Les yeux bleus étincelants de Trinita (Térence Hill), sa beauté angélique, les paysages du « Far West » d’Italie et d’Espagne, les couleurs, l’intrigue pleine de suspens et d’émotion, les personnages grandeur nature, l’ambiance dans la salle dont des cinéphiles ne manquaient jamais l’occasion de s’exprimer à haute voix ou avec des cris, le tout me semblait féerique. La facilité et le respect avec lesquels Trinita défaisaient ses adversaires et la touche comique qu’il distillait à travers tous ses rôles, m’étaient un régal. Jouant alors le personnage principal d’une trilogie western, nous, on le surnommait ainsi pour tous ses films. Il me rappelait Lucky Luke de la bande dessinée, l’homme le plus rapide que son ombre, qu’il finit par jouer. Cette scène de duel au pistolet avec le mystérieux et impétueux Klaus Kinsky, est inoubliable, 3 mn de purs moments de bonheur et de magie. J’ai vu une vingtaine de ses films, quatre ou cinq étant des westerns, en l’espace de deux ou trois ans. Mon rêve de faire du cinéma, de préférence acteur, datait de cette période. Je n’aurais manqué pour rien au monde la saga du réalisateur de génie, l’Italien Sergio Leone, le maître du western spaghetti. À lui seul il a réussi à créer une épopée du western tel que l’on ne pouvait pas se passer de ses films dès leur sortie. Il était une fois dans l’Ouest, alors mon préféré, je l’ai vu cinq fois. J’avoue que le trio d’acteurs, Charles Bronson, Henri Fonda et la sulfureuse Claudia Cardinal ne laissaient pas indifférents. Puis je l’ai abandonné pour Le bon, la brute et le truand, le dernier de sa trilogie du dollar : Pour une poignée de dollars, et Pour quelques dollars de plus. Il avait toujours ses deux acteurs fétiches, Clint Eastwood dans le rôle du juste crasseux et Lee Van Clef dans celui du méchant tueur.  Il faut dire aussi que la musique d’Ennio Morricone vous attrape à la gorge et vous serre jusqu’à étouffement avant de vous donner une petite bouffée d’oxygène pour vous maintenir jusqu’à la fin du film. Je pense et c’est l’avis de tout le monde que Sergio Leone et Ennio Morricone étaient inséparables.

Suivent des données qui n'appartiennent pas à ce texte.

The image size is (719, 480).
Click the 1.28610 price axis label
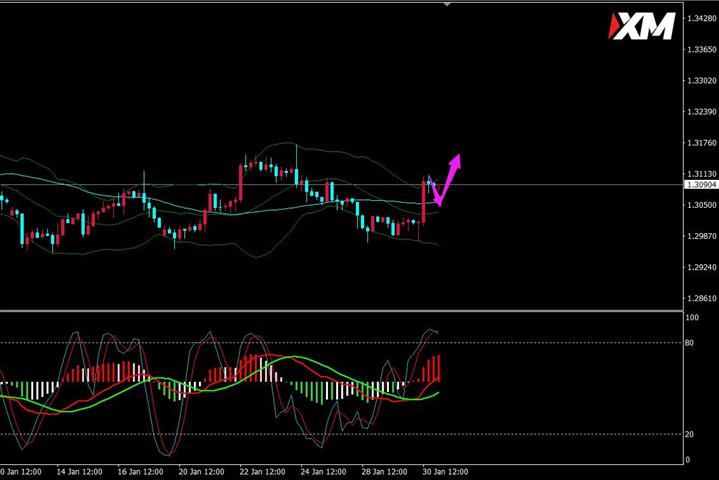[x=702, y=298]
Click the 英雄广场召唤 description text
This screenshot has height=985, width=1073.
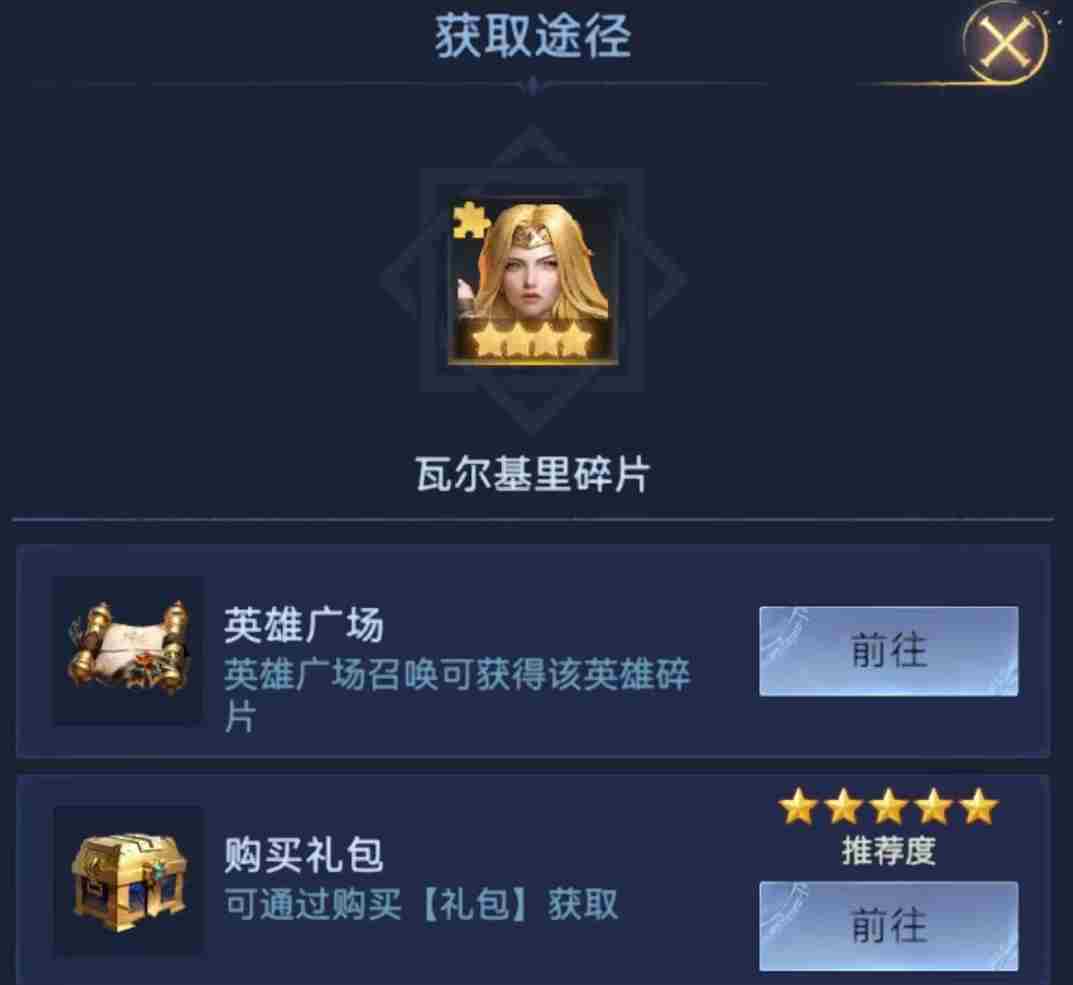click(457, 695)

Depuis, quand j’allais en ville, je prenais toujours avec moi le prix d’une séance de film pour chaque jour à y rester, sinon je m’en privais du repas au restaurant. J’ai vu des centaines de films uniquement en salle, et jamais un seul regret, que du plaisir. Toutefois, à Alger je choisissais le balcon, au billet cher, car dans la salle du rez-de-chaussée, on risque de recevoir un objet dangereux sur la tête ou le visage, voire de la pisse ou un pétard. Une connaissance m’a confié qu’il a vu la tête de son voisin de devant s’embraser comme une torche suite à un objet enflammé jeté du balcon.

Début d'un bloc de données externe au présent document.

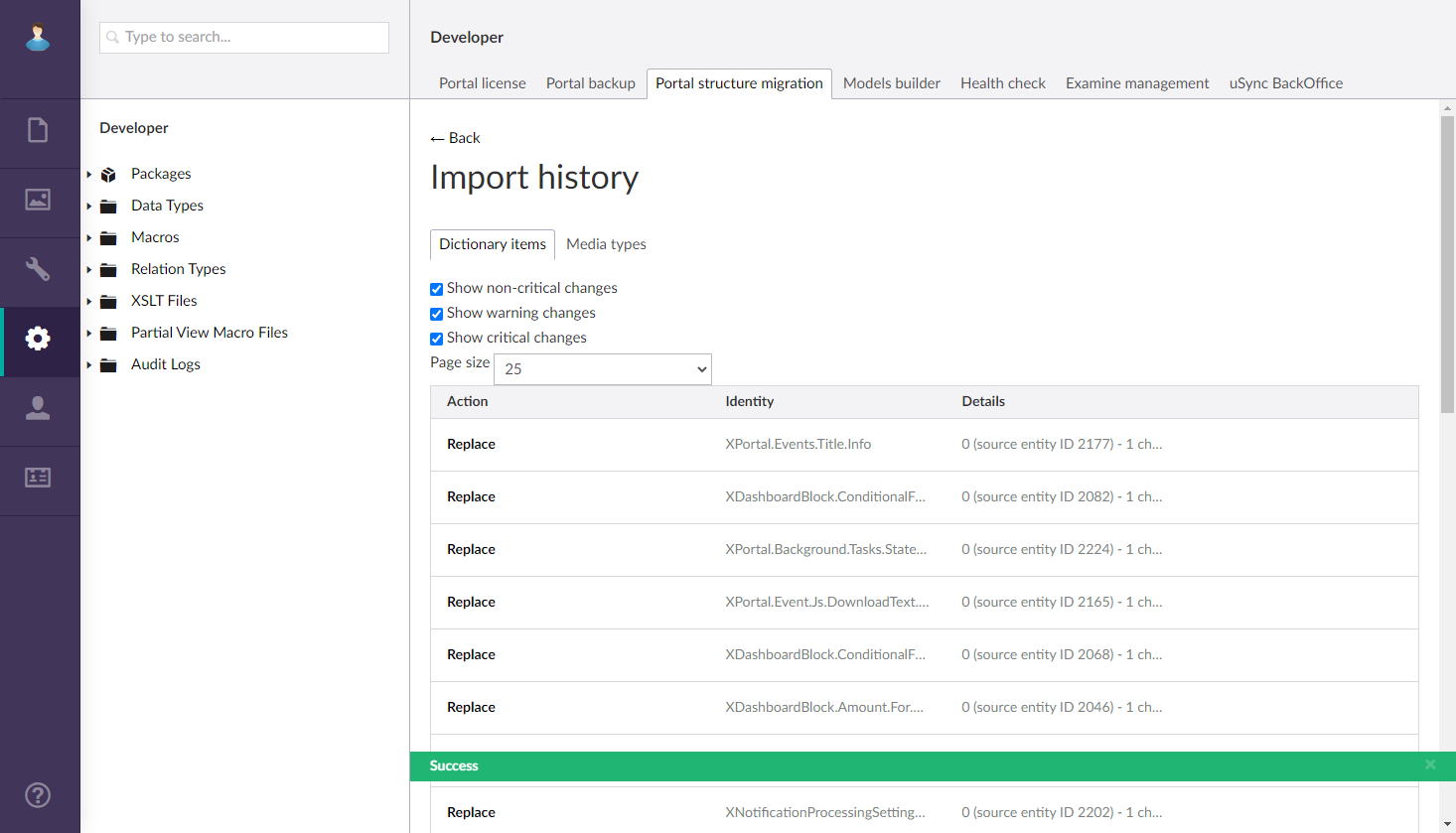Dismiss the Success notification with X
Image resolution: width=1456 pixels, height=833 pixels.
(x=1430, y=764)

1988, deux ans après la crise pétrolière de 1986, a vu l’entame de la mort du cinéma algérien et du visionnage du cinéma étranger. Le dinar et le pouvoir d’achat ont plongé dans un gouffre sans fond ; un SMIG suffit juste à se nourrir d’aliments de base : lait, pain, pâtes, légumes, dont certains manquaient dans les rayons, l’époque où la commune rationnait les habitants en produits alimentaires de base : semoule, huile de cuisson, sucre, café, etc. Deux tiers des salles de cinéma ont fermé définitivement. Pour les autres, on se retrouvait avec quelques dizaines de cinéphiles.

Curieux coup du sort, en cette année 1988, j’ai eu la chance d’approcher le cinéma algérien de près. J’ai joué comme figurant dans la série El-Massir (Le destin), tourné à Alger, avec Sid-Ahmed Agoumi, « sacré grand acteur » algérien, un « pur Kabyle », mais qui s’est gardé d’échapper un seul mot en sa langue maternelle, le contraire de beaucoup d’autres acteurs. On m’a payé 120 dinars, cinq pour cent du SMIG, pour une minute de tournage ! En décembre de la même année, je suis parti en France dans le but de devenir cinéaste polyvalent. Je suis revenu avec une dépression… L’échec conjugué à mon instabilité professionnelle et sociale ont décidé ainsi, ce qui, fort bien, avec le temps m’a été bénéfique, plus qu’avant. Car, en parallèle, l’écriture frappait toujours à la porte, avant de revenir en force en 1990, après ma reprise de la dépression.

J’ai appris beaucoup avec le cinéma, une vraie fenêtre sur le monde. Je connaissais beaucoup d’États et de villes américaines (et seulement les départements de la Kabylie et trois ou quatre autres de mon propre pays). Le cinéma m’a aiguisé le sens de la justice et l’amour des fins heureuses, des comportements hérités de la bande dessinée. En fait, le cinéma m’était le prolongement de cette dernière. Et celui qui n’a jamais vu de film en salle, est malheureux. Il n’a rien vu. Un film en vidéo ou à la télévision, c’est de la m…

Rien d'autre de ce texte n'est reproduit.